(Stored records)
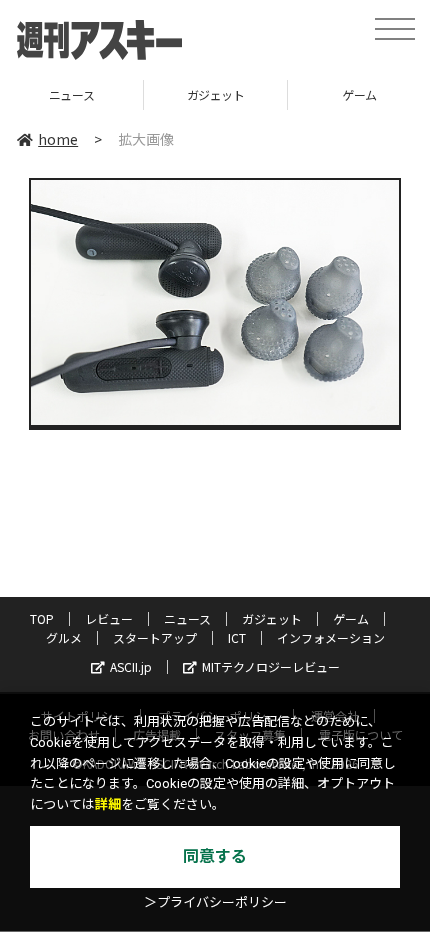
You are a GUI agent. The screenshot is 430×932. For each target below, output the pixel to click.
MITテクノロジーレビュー (271, 666)
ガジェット (152, 94)
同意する (215, 856)
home (58, 139)
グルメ (64, 637)
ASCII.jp (131, 666)
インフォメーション (331, 637)
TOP (42, 618)
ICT (237, 637)
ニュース (187, 618)
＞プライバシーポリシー (215, 902)
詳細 (108, 804)
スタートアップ (155, 637)
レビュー (109, 618)
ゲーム (295, 94)
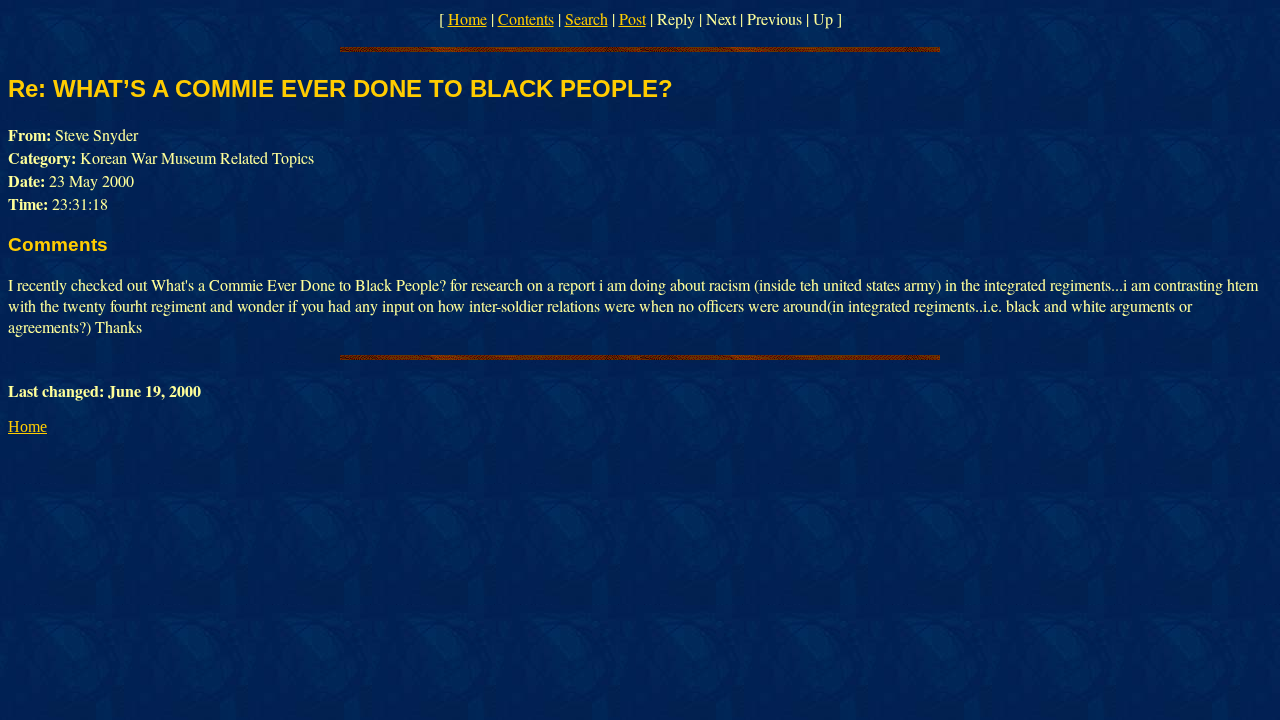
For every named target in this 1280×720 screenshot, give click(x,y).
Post (632, 18)
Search (586, 18)
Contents (526, 18)
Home (467, 18)
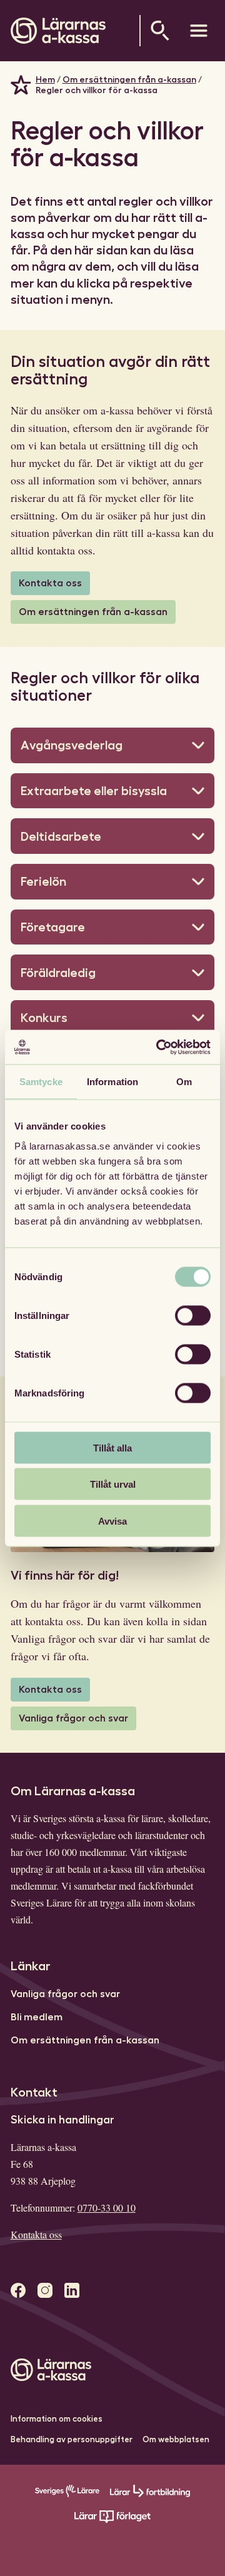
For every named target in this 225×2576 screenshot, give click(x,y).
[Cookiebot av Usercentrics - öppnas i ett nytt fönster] (159, 1047)
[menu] (199, 30)
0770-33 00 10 (107, 2207)
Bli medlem (36, 2017)
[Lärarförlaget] (112, 2520)
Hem (45, 79)
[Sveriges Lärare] (67, 2494)
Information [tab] (112, 1081)
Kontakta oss (50, 583)
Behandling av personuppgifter (71, 2439)
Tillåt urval (113, 1484)
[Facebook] (18, 2290)
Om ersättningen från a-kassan (129, 79)
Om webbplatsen (175, 2439)
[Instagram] (45, 2290)
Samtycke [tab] (40, 1081)
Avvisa (112, 1520)
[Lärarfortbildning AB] (150, 2494)
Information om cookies (56, 2419)
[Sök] (160, 31)
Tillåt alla (112, 1447)
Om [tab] (184, 1081)
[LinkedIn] (71, 2290)
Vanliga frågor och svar (73, 1718)
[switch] (193, 1315)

What is required: If a line of the entries holds the word "screenshot", copy it out.

Solution:
You are a GUI agent. The screenshot is 430×932. For each target below, output the pixel to click.
For every named target in this 1280×720 screenshot, give click(x,y).
For every named target in this 225×2576 screenshot, give click(x,y).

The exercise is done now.